Every number below is what each source reported, with the verbatim quote we relied on and how we arrived at our figure. Click any link to verify directly.

  1. [1] LendingTree — 31% of Americans Say a Friend or Family Member Owes Them Money
    31% of Americans Say a Friend or Family Member Owes Them Money
    Statistic
    26% say money ended a relationship because they refused to lend; relationship loss is the primary negative outcome of refusing
    Excerpt
    “"Among reasons why the subject of money ended a relationship, 26% say it was because they refused to lend the money." ”
    Source data from
    2021-10-20
    Accessed
    2026-04-25
    Calculation
    LendingTree commissioned Qualtrics to survey 2,051 US consumers in October 2021. The 26% represents those who lost a relationship specifically because they refused to lend.

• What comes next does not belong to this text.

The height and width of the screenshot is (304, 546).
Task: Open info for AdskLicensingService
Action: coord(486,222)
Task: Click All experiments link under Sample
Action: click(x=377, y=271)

We use 0.26 as the regret_rate, noting that it measures relationship loss (a proxy for regret) rather than direct decisional regret.
  2. [2] LendingTree — Survey: Many Americans Prefer Debt Over Borrowing From Family
    Survey: Many Americans Prefer Debt Over Borrowing From Family
    Statistic
    Many Americans would rather take on formal debt than borrow from family, suggesting that the social costs of family lending cut both ways
    Excerpt
    “"Many Americans say they would prefer to go into debt rather than borrow from a family member or friend, highlighting the social risks inherent in mixing money and personal relationships." ”
    Source data from
    2022-06-15
    Accessed
    2026-04-25
    Calculation
    Contextual support showing that the social costs of family lending are widely recognized. The preference for formal debt over family borrowing suggests that both lending and refusing carry relational risk.

Caveats

The action-side and inaction-side figures measure different things: the 37% captures financial loss and general negative outcomes from lending, while the 26% captures relationship loss from refusing. These are not equivalent regret measures — one is primarily financial harm, the other is relational harm. A true apples-to-apples comparison would require the same instrument applied to both groups. The surveys are also from different years and slightly different populations. The delta of 0.11 exceeds the 0.05 threshold, so we classify as action_dominates — lending carries a higher measured regret rate than refusing. However, the qualitative difference in regret type (money lost vs relationship lost) means the directional label should be read with caution; both sides carry substantial and differently-flavored downsides. Survey data are drawn exclusively from United States samples; satisfaction and regret rates in countries with different institutional structures — housing markets, credit culture, retirement systems, or social norms — may differ substantially.